Anurendra Jegadeva. Image from Creative Cowboy Films.
Anurendra Jegadeva’s art deals with a number of themes that branch out from the central issue of identity. He dips into his own Ceylonese-Tamil descent as a springboard to address wider issues; for instance, the disharmony between the Tamil Tigers and Sinhalese Monks in Sri Lanka (as illustrated in his Militant Monk (2001) series), whereas a slightly dissimilar type of strife is addressed in Tribute and Fat Jentayuh Lost in Geelong (both 2004).
Both paintings feature a male figure wearing a Balinese barong mask (traditionally used in dances) and are self-portraits after a fashion, featuring the artist’s own body placed within contexts that are at odds with the cultural symbol. In Tribute, he tunes into an iPod against a checkerboard background, whilst the other painting sees ‘Jentayuh’ (or, ‘Jatayu’, the demi-god described in the Hindu epic, Ramayana), retches, as if lost, in the unfamiliar urban environment of Geelong in Victoria, Australia.
These works confront contrasts, alienation, and displacement - all topics that pertain to the artist’s own life during this period.

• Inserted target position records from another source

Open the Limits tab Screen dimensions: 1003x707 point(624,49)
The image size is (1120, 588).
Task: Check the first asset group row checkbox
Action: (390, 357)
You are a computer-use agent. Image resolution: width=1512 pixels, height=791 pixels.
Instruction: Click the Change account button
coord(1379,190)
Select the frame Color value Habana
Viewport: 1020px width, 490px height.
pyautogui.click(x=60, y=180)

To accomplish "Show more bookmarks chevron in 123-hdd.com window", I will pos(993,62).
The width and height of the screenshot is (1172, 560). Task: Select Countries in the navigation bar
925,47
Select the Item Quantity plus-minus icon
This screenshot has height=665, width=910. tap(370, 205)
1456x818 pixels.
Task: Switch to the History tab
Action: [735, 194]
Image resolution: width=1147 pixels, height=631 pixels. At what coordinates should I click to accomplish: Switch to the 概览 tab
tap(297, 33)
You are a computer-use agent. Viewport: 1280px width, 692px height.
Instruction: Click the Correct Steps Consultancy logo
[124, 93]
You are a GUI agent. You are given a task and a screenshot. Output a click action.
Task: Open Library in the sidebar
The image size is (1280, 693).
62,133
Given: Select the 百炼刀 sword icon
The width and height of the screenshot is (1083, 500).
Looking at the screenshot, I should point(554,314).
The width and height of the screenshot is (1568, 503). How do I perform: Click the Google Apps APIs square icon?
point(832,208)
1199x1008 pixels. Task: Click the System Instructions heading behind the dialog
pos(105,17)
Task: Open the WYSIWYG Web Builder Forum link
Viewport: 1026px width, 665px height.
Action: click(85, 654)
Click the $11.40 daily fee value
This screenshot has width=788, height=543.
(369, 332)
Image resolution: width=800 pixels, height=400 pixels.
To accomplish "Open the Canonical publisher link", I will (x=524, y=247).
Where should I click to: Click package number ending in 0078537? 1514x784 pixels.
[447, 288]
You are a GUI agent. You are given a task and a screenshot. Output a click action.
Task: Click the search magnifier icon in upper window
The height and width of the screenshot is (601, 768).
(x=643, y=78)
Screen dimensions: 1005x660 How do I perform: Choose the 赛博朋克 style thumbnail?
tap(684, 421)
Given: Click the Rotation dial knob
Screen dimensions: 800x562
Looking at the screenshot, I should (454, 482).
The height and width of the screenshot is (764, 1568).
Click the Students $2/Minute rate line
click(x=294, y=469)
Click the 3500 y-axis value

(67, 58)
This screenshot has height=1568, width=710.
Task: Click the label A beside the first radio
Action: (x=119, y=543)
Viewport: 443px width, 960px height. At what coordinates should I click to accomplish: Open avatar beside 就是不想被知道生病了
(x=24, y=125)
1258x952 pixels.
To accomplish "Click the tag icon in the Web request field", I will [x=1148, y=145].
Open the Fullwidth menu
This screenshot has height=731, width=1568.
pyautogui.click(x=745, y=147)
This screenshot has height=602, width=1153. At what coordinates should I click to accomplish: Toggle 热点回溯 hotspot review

Anurendra Jegadeva migrated to Australia in the late 1990s and these artworks mark the tail end of this sojourn. He returned to Malaysia in 2005, and similar emotions surfaced again. The large diptych, No Parking (2007), bears testament, broadly remarking that progress and globalization leave little room for culture and traditions, whilst referring directly to the demolishment of several Hindu temples in Kuala Lumpur a year before the artwork was produced.